Una de las noches más especiales en familia, para mí, es el día en que nos reunimos a decorar la casa preparándonos para la Navidad. Y, como en toda fiesta, las compras previas son parte de la celebración.
Este año en particular, tras varias visitas a un almacén, decidí que el árbol navideño llevaría una decoración con tonos suaves y arreglos decorativos especiales. ¿Mi idea? El buen gusto imitando a los aparadores de la mejor tienda departamental.
Con eso en la mira, comenzó nuestro tour por el pasillo de artículos navideños en compañía de la familia y bajo la dirección de mi nieto de cinco años. Como perrito en jardín, fue de una estantería a otra eligiendo las esferas y adornos que le parecieron más atractivos. A pesar de mis intentos por influenciar sus elecciones hacia la decoración que yo tenía en mente, él no dejó de agregar, lo que le pareció, traería más colorido a nuestro pino y sin intentar siquiera que combinaran o fueran compatibles.
Resignada e incapaz de restarle derecho de selección, deseché mi plan de tener un árbol de Navidad perfecto en color y estilo, y me dediqué a comentar y apoyar sus propuestas.

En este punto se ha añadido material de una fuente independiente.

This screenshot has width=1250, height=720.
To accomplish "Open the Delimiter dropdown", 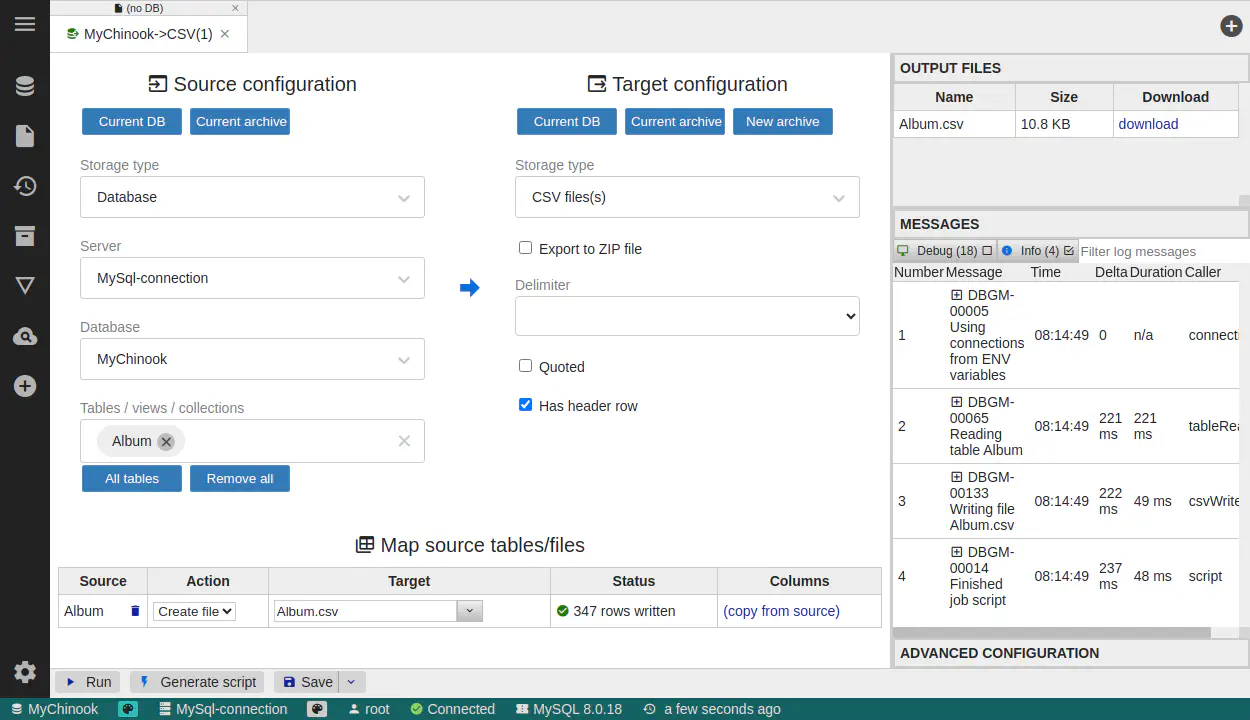I will pos(687,316).

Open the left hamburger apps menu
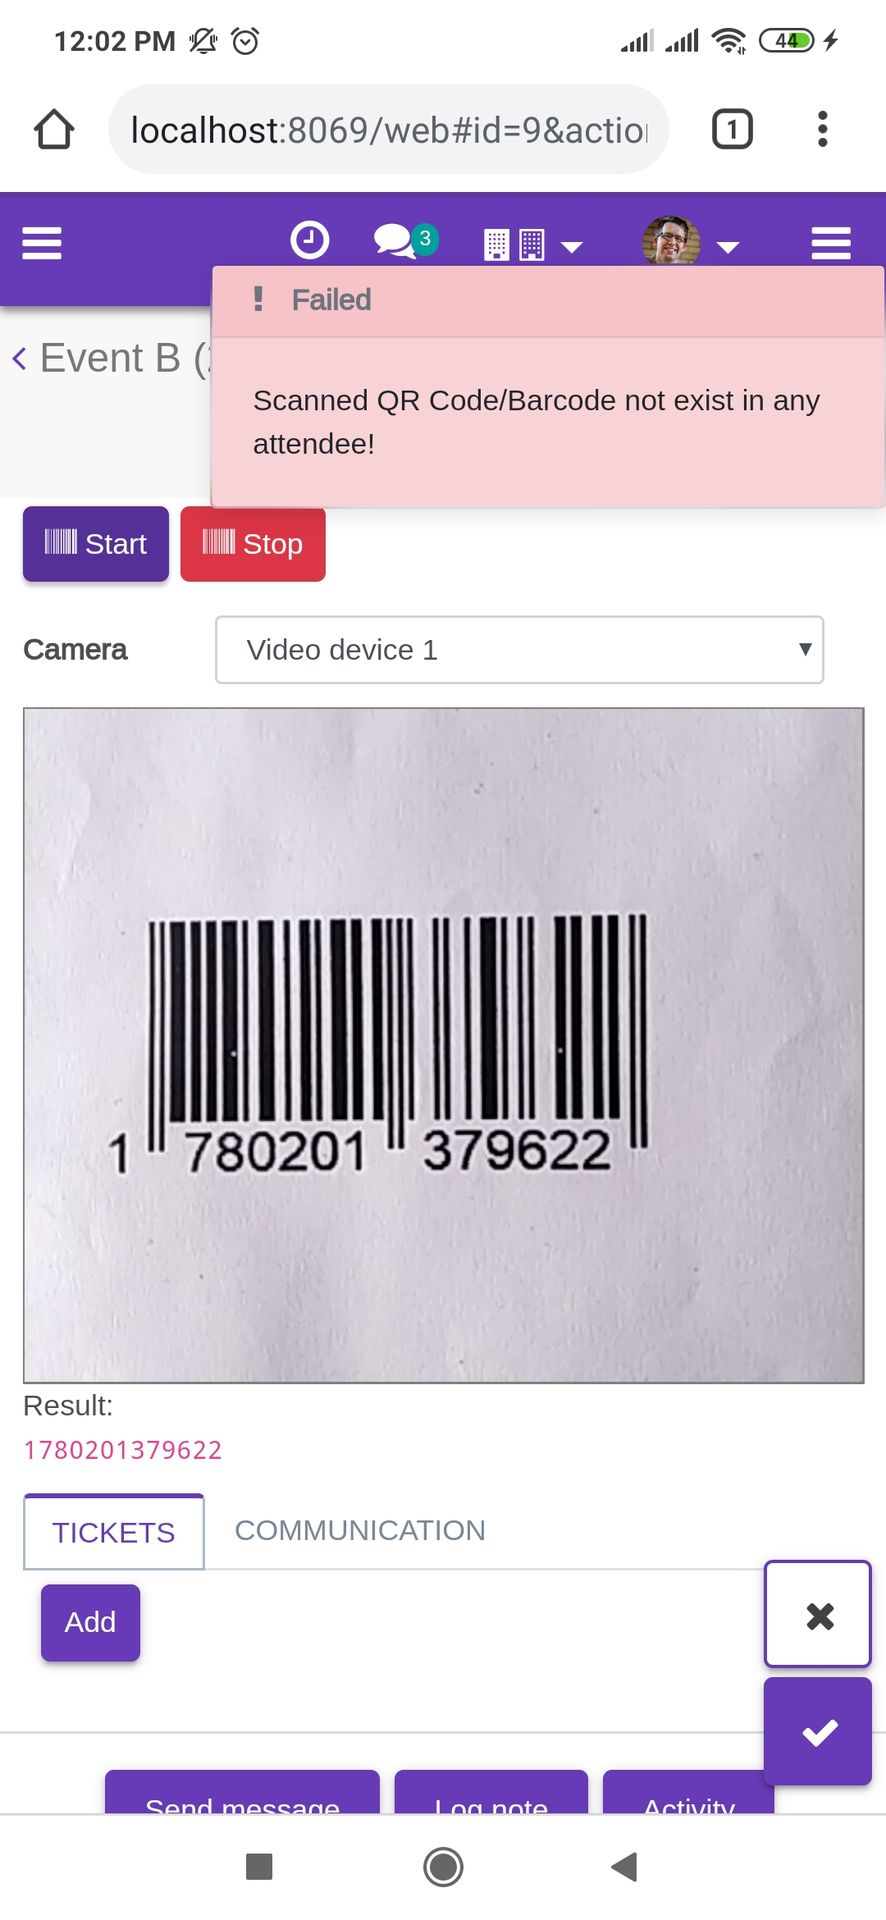click(x=42, y=243)
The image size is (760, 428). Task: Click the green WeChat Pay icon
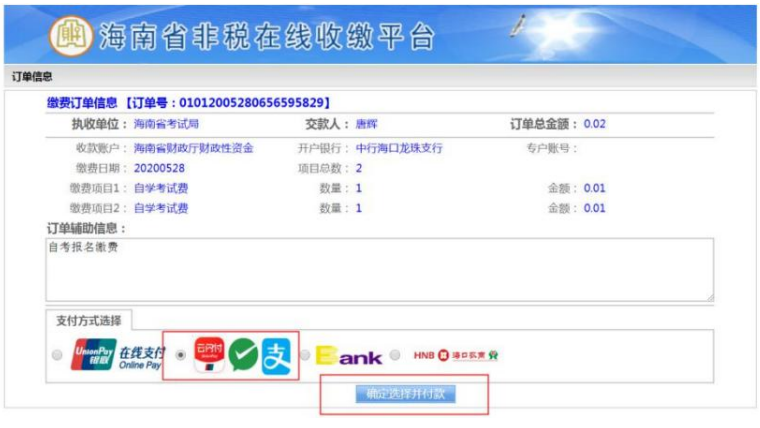243,356
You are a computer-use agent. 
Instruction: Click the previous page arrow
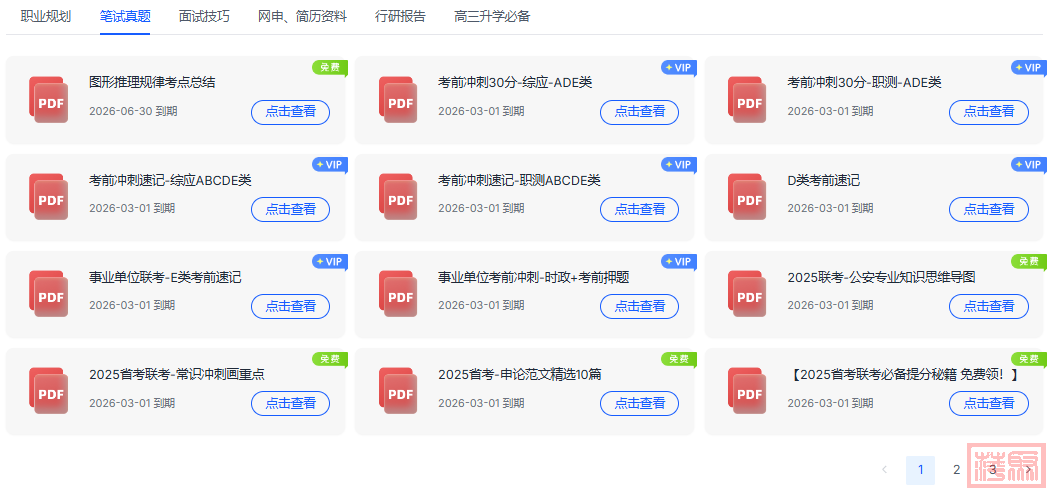[884, 470]
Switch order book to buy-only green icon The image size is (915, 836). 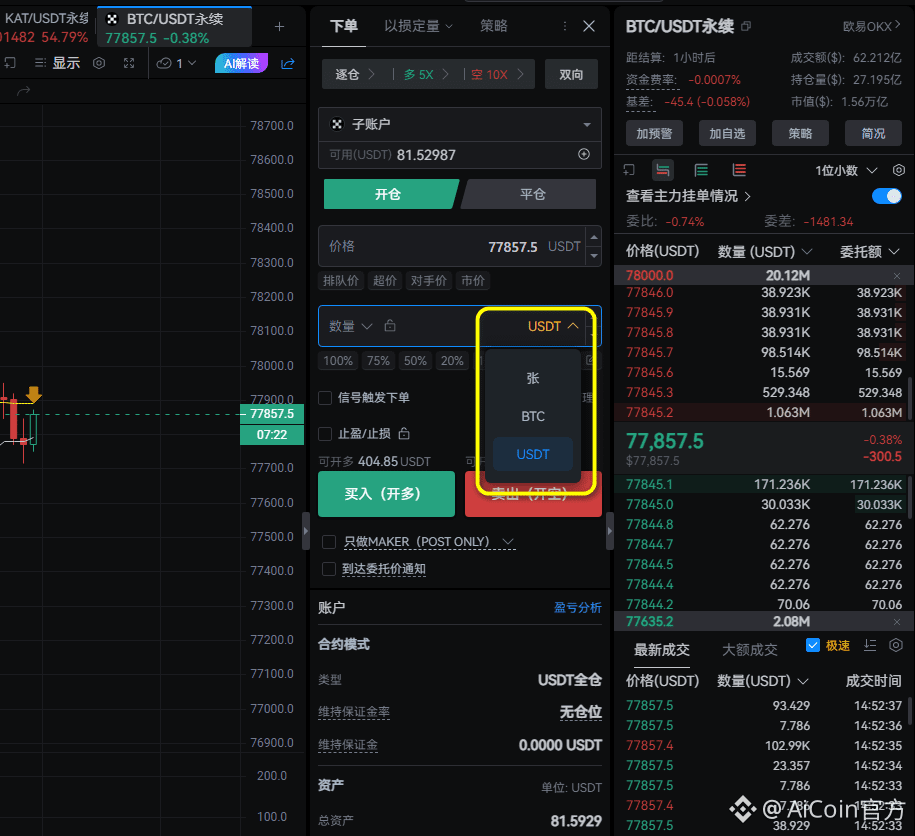[701, 170]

La noche de la mágica entrada de la Navidad en casa fue eso, ¡mágica! Verlo, con una actitud de concentración y entregado a la labor de ir poniendo las esferas, copos de nieve, estrellitas brillantes y rules con cascabeles, fue algo memorable. Mi nieto, sin ningún orden, colocó las esferas pequeñas en la base y, con desenfado, colgó las grandes como mejor le parecía a la visión de su estatura. El observarlo me llenó el corazón de emoción. Aun así, una cosquilla en el ánimo, como un estornudo que no sale, me llevaba al recuerdo del fallido intento del árbol perfecto.
Después de risas, uno que otro sobresalto al escuchar la caída de algún adorno y el momento cumbre de poner la destellante estrella azul en la punta, ¡el árbol quedó listo! Y, cuál sería mi sorpresa al descubrir que, con toda lo heterogéneo de sus componentes y tonos, aquel ejemplar se había convertido en uno de los más hermosos que habíamos instalado en nuestro hogar.
Entonces comprendí que, esa tendencia de buscar parecernos a los demás, tal vez buscando una aceptación y calificación aprobatoria de antemano, nos va restando la posibilidad de convertirnos en únicos. . . ¡extra-ordinarios! Una cualidad que parece que los niños tienen como máxima.
Tal vez por eso y no de balde, Dios nos pide que “seamos como niños”. ¡Qué belleza tendría el mundo y que divertido lo podríamos hacer si, como ese árbol multicolor, llenáramos nuestra vida con el heterogéneo estilo de lo diferente!